BEGIN Page extract

The aim of this paper is to raise the questions concerning the governance of the new IPR
regime in the EU. The creation of these legal figures at EU level is not the end of the road.
Quite the contrary, it is the beginning of the active EU involvement in these matters (in the
so-called “positive integration” terms). In particular, this paper will concentrate on the issue
of the potential “governance failures” of the newly established EU regime. This notion will be
defined in continuation to the discussions about “market failures” and “systemic failures”, and
will delve from the theoretical discussions about “governance” that are taking place within the
discipline of political science in general, and of European studies in particular.

END Page extract

From the passage on governing the EU's new IPR regime, reproduce word for word the stretch from "The aim of this" up to and including "of the road.".

BEGIN Given information

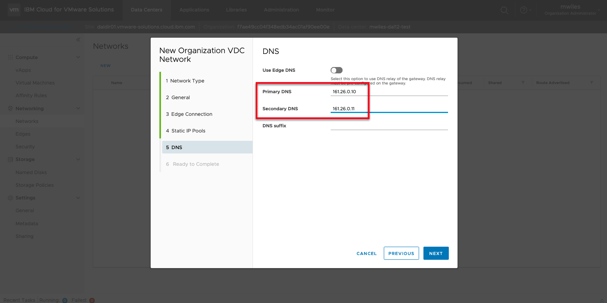Open the search magnifier icon
Image resolution: width=607 pixels, height=303 pixels.
point(504,11)
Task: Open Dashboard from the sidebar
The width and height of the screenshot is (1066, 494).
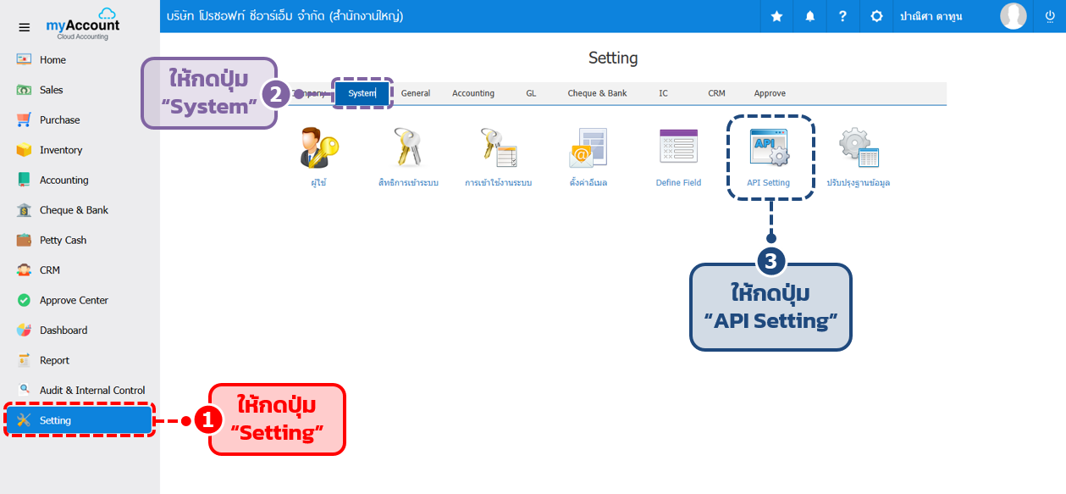Action: pos(64,330)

END Given information

Response:
The aim of this paper is to raise the questions concerning the governance of the new IPR
regime in the EU. The creation of these legal figures at EU level is not the end of the road.